Chapter 1: The Crisis
The game that couldn't play itself
Precursors: Origins of Folklore is a spiritual successor to Creatures (1996) — a game where artificial life forms with full biochemistry, LLM-powered cognition, and genetic inheritance evolve in a procedurally generated world. It runs entirely in the browser using Phaser 3 and TypeScript.
By early March 2026, we had built every system: 48-chemical biochemistry, 50 species with genetic crossover, LLM dream consolidation, cultural memetic inheritance, parallax worlds across 6 biomes with 4 vertical tiers. The codebase was 98,000+ game objects across a 144,000-pixel-wide world.
And it was completely unplayable.
The render loop reported FPS numbers. Our benchmarks passed. Our tests were green. But if you actually tried to play the game — select a creature, pan the camera, watch two Norns try to breed — you'd see a slideshow. Sub-1 FPS. Creatures blinked in and out of existence. The world stuttered. Breeding was mathematically impossible due to a biochemistry bug no benchmark could catch.
Our instrumentation had failed us. Not because it was broken, but because it was measuring the wrong things.
How bad was it, really?
| Metric | Before | After |
|---|---|---|
| sceneRender time | 1,688ms per frame | 0.894ms per frame |
| Game loop frequency | 0.4 Hz (once every 2.5 seconds) | 39.7 Hz |
| Creatures at spawn | 81 (regression) | 2 Norns + 3 eggs |
| Wall-time overrun ratio | 10.44× (sim at 1/10th real-time) | 1.136× |
| Time to first breed | Never (biochemistry bug) | 2.7 minutes |
The game was 1,889 times slower than it needed to be. And our benchmarks said it was fine.

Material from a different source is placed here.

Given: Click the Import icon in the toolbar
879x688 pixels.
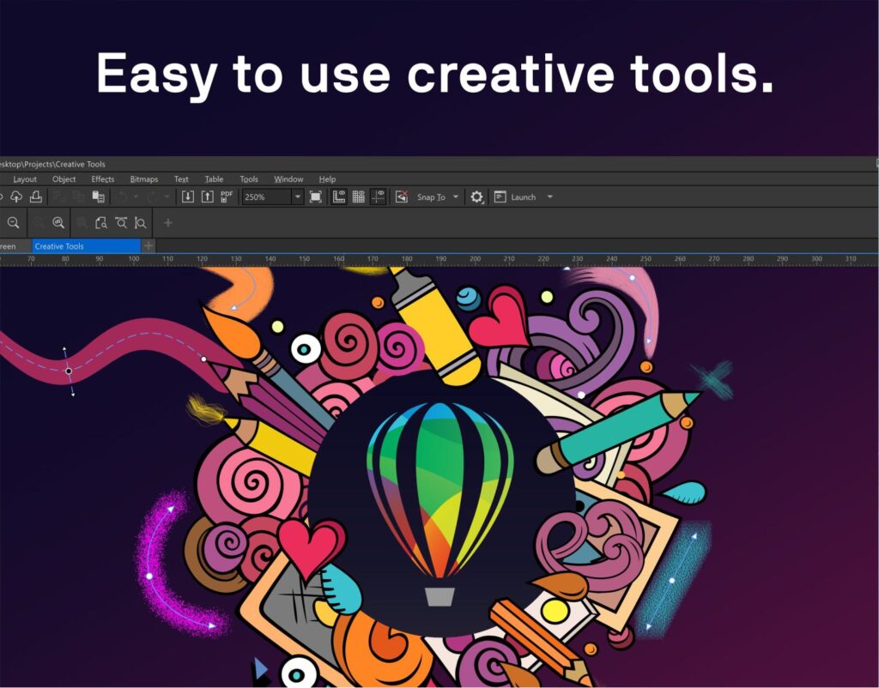Looking at the screenshot, I should pos(188,197).
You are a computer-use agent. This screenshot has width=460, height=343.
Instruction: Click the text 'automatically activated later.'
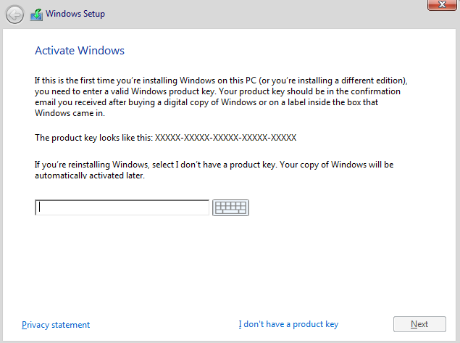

Chapter 2: Why the Benchmarks Lied
This is the part that might save you months of wasted work.
The seven distortions
Our FPS benchmark had seven distortion sources that conspired to make everything look acceptable:
- Screenshot stalls. Every screenshot forced
gl.readPixels()through SwiftShader (CPU renderer), blocking the render loop for 500ms–2s. We were measuring the cost of our measurement tool. - Headless WebGL crashes. SwiftShader lost the WebGL context after 1–25 seconds. The benchmark gracefully handled the crash and reported the 3–8 valid samples before it. A benchmark based on 5 seconds of data is not a benchmark.
- CPU renderer, not GPU. SwiftShader simulates WebGL via CPU. The numbers had no predictive relationship to real hardware. We were optimizing for a renderer nobody uses.
- No simulation health metrics. The benchmark read
actualFps— a render counter. It couldn't detect that cognition ticks were being dropped, biochemistry was falling behind, or the world was effectively frozen while the render loop spun. - Idle camera. 30 seconds of capture with the camera stationary. FPS at rest vs. FPS during panning are completely different numbers. We benchmarked the easy case.
- No warm-up separation. A 35-second hardcoded wait before capture, but no distinction between shader compilation, font loading, and steady-state gameplay.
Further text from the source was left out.